String Finding

View as PDF

Submit solution

Points: 5
Time limit: 1.0s
Memory limit: 64M

Author:
Problem type

You have a string (indexed from 0) with no more than 10^6 lowercase characters. Find the first occurrence of a string T (1 \le |T| \le |S| \le 10^6), or print -1 if T is not a substring of S.

Input Specification

The first line will have the string S.
The second line will have the string T.

Output Specification

Print the index of the first occurrence of the string T in S, or -1 if it is not a substring of S.

Sample Input

higuyshowsitgoinghiguys
higuys

Sample Output

0

Comments


  • -1
    gavin_chen  commented on March 21, 2022, 7:33 p.m.

    why am i getting a value error using (type str).index(type str) but not using (type str).find(type str)?


    • -1
      Spitfire720  commented on March 21, 2022, 7:59 p.m.

      I assume you're using Python. In that case, the proper syntax is (type list).index(type str). The .find method uses type string.


      • -1
        gavin_chen  commented on March 25, 2022, 7:55 p.m.
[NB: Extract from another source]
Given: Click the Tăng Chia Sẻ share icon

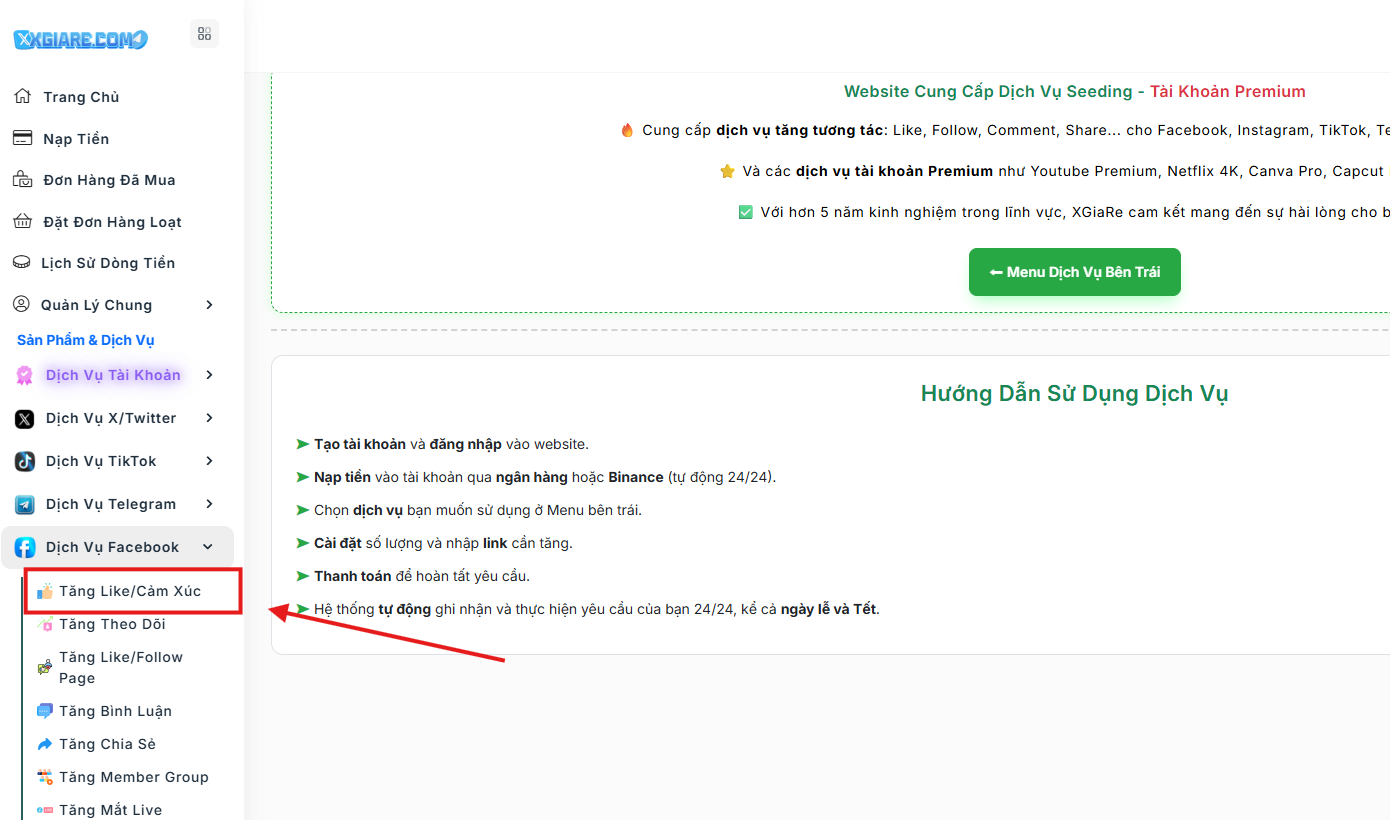Looking at the screenshot, I should coord(45,744).
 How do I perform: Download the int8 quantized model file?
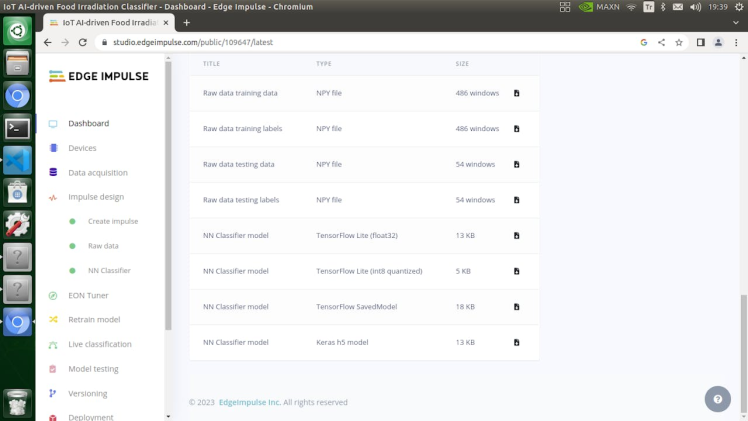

        Thanks for that :)


  • 2
    aeternalis1  commented on July 7, 2017, 9:57 a.m. edited

    Is it possible to create a solution for test case # 15 using python 3? I can't seem to run it under the time limit.


    • 6
      Kirito  commented on July 7, 2017, 11:28 a.m. edited

      Python's builtin find uses Boyer-Moore, which has a worst-case runtime of \mathcal O(|S| \times |T|). Rabin-Karp and KMP are two algorithms which have a worst-case runtime of \mathcal O(|S| + |T|).


      • -3
        TechnobladeNeverDies  commented on Sept. 18, 2022, 9:39 a.m.

        This is incorrect; Boyer-Moore runs in linear time when the pattern does not occur in the text, which is not the case for Python.


        • -2
          Kirito  commented on Sept. 20, 2022, 11:22 a.m. edited

          To be pedantic: it's described as "a simplication of Boyer-Moore, incorporating ideas from Horspool and Sunday". The \mathcal O(|S||T|) worst-case bound still holds. Whether you want to consider this "using Boyer-Moore" or not is up to you.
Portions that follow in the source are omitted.